Nachdem bereits die Unterkünfte in der Adenauerstraße sowie in der ehemaligen Nähfabrik am Ossensteg aufgrund von erheblichen Schäden an den Gebäuden außer Betrieb genommen wurden, soll nun auch die Unterkunft am Schützenweg am Seniorenheim in Altenbeken aufgegeben werden. Diese hatte die Gemeinde im Jahr 2023 als Reaktion auf den zunehmenden Zuzug insbesondere von Menschen aus der Ukraine für drei Jahre angemietet. Der Mietzeitraum endet nun.
Die Gemeinde gibt an, die Zuweisungen von Geflüchteten durch das Land NRW seien nunmehr seit einem Jahr deutlich zurückgegangen. Zudem habe man durch die intensive Integrationsarbeit der Gemeinde eine Vielzahl von anerkannten Geflüchteten in selbständige Mietverhältnisse vermittelt, so dass eine Unterbringung in einer Unterkunft der Gemeinde nicht mehr erforderlich war. Dies führe dazu, dass nun Kapazitäten abgebaut werden können. Die Verwaltung begründet den Abbau auch mit finanziellen Zwängen, da die Vorhaltung von ungenutzten Unterkunftsplätzen nicht vom Land oder Bund finanziert werden. Die Finanzierung der Plätze erfolgt – wenn überhaupt – nach tatsächlich vorhandenen Personen und hänge zudem vom jeweiligen Schutzstatus der betreffenden Personen ab. „Eine Vorhaltung von Überkapazitäten können wir uns nicht leisten, daher haben wir uns entschieden, diese nun schrittweise abzubauen“, so Bürgermeister Möllers.
Bei der Entscheidung, welche Unterkünfte aufgegeben werden, habe man insbesondere den baulichen Zustand und die laufenden Kosten betrachtet.

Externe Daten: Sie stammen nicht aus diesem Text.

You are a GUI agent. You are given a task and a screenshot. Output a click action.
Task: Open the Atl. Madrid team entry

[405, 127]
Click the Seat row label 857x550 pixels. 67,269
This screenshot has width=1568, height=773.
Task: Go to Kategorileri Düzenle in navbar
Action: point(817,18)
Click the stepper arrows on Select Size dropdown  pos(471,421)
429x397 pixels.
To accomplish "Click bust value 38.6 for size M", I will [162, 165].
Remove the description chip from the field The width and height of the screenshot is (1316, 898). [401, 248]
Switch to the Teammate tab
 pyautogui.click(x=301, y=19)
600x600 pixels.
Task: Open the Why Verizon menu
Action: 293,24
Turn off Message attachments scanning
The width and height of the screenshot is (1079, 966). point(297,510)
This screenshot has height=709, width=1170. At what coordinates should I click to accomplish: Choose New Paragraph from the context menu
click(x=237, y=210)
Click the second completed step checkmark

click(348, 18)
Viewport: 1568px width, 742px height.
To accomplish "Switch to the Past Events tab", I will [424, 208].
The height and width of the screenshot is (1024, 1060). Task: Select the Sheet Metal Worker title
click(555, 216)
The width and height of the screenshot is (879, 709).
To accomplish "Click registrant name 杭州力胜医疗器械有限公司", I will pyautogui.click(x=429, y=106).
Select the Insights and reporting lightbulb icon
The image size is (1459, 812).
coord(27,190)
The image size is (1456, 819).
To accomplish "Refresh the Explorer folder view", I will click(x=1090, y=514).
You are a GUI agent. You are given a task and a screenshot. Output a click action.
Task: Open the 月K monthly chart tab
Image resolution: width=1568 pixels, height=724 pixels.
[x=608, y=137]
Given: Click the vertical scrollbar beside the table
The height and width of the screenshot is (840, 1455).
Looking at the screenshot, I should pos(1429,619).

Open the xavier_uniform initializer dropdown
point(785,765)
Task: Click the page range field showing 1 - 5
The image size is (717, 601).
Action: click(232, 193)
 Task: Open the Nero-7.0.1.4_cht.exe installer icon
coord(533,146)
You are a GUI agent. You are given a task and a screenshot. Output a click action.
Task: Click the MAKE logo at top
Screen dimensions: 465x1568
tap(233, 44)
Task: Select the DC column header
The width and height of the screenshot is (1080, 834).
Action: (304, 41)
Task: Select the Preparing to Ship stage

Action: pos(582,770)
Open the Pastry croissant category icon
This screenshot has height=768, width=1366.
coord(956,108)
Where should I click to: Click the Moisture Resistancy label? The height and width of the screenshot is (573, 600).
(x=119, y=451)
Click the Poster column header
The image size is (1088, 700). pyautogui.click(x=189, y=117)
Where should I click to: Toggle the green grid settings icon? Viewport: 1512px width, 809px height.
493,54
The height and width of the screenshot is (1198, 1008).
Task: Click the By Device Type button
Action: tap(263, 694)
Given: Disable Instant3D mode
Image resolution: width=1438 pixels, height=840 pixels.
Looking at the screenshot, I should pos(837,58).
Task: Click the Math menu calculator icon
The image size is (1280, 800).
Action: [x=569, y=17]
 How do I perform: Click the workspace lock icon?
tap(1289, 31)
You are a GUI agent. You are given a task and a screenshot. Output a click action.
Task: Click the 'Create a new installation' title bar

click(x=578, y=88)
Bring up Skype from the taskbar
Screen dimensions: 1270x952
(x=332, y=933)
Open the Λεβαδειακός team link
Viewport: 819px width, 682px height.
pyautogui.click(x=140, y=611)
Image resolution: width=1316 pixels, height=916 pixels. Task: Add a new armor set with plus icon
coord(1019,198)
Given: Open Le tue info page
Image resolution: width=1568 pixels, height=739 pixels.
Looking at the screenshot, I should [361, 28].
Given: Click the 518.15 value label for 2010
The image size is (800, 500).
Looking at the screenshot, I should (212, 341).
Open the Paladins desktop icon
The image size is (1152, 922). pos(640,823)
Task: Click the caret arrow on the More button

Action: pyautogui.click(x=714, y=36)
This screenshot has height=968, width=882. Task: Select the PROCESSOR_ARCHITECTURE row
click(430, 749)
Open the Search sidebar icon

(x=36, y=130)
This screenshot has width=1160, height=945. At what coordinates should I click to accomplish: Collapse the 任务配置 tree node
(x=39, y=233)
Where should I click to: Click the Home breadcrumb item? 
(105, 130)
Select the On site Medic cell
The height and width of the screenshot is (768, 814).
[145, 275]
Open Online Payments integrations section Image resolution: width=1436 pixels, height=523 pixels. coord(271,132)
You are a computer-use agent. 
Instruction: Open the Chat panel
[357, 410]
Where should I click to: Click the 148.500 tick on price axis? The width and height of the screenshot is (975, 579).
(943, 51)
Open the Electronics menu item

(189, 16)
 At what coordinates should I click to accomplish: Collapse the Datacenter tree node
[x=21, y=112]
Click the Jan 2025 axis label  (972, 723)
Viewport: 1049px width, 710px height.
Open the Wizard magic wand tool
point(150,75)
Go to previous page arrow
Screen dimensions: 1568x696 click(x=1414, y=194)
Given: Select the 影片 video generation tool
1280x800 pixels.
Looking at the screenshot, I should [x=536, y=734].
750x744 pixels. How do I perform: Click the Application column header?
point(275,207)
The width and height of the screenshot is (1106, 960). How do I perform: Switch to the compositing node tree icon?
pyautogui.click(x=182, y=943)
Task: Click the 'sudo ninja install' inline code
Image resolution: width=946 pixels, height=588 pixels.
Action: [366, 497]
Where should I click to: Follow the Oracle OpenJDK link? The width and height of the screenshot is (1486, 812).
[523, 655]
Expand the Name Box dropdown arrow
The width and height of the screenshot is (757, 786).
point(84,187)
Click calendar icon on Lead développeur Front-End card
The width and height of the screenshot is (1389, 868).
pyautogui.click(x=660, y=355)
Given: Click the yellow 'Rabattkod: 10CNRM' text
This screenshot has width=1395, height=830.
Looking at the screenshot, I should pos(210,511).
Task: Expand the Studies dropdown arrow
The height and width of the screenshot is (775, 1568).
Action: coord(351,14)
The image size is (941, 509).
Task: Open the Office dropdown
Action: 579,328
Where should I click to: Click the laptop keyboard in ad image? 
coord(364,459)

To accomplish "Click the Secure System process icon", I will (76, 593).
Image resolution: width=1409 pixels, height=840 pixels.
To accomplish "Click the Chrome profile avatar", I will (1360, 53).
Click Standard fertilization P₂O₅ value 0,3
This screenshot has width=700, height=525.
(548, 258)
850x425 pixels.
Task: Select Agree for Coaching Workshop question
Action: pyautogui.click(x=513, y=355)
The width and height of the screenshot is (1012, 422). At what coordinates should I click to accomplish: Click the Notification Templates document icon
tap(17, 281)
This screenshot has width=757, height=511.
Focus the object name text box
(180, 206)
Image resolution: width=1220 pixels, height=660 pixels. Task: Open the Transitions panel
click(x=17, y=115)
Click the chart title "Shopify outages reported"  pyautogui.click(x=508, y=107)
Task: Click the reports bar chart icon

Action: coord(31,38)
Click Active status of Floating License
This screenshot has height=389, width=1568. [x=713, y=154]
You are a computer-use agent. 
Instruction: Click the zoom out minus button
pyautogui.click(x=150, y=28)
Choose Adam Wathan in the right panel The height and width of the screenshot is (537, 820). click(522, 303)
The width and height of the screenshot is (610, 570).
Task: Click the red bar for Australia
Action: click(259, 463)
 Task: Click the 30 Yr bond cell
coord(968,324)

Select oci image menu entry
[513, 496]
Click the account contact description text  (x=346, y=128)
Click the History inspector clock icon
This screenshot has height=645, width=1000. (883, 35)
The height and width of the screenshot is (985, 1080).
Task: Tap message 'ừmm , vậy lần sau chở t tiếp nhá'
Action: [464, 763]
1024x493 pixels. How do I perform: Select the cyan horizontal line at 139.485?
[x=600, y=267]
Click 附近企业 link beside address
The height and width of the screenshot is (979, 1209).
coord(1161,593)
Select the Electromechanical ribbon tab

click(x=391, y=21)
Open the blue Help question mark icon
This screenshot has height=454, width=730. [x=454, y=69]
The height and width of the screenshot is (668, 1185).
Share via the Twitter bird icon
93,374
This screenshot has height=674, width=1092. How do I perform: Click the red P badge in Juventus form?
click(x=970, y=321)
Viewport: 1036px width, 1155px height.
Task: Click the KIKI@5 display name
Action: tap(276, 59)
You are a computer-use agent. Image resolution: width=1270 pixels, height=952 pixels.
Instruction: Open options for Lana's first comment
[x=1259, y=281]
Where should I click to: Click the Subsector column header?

Während zu Höchstzeiten der Flüchtlingswelle bis zu 220 Personen in den Unterkünften der Gemeinde untergebracht waren, ist die Zahl nun auf 48 gesunken. Bei einer nun erreichten Kapazität von 85 Plätzen bedeutet dies eine Auslastung von 56%. Damit seien aus heutiger Sicht ausreichend Reserven vorhanden, so Möllers. „Natürlich wissen auch wir nicht, ob in den nächsten Jahren wieder durch Kriege oder Katastrophen neue Flüchtlingswellen entstehen, aber wir gehen davon aus, dass wir im Moment mit den vorhandenen Kapazitäten auskommen.“ Zudem, so ergänzt er, werde man weiter daran arbeiten, den aktuell untergebrachten Personen regulären Wohnraum zu vermitteln. Ziel müsse sein, auch die in Modulbauweise errichtete Unterkunft in Buke mittelfristig wieder außer Betrieb zu nehmen. Dies gäben die Zahlen aktuell aber noch nicht her.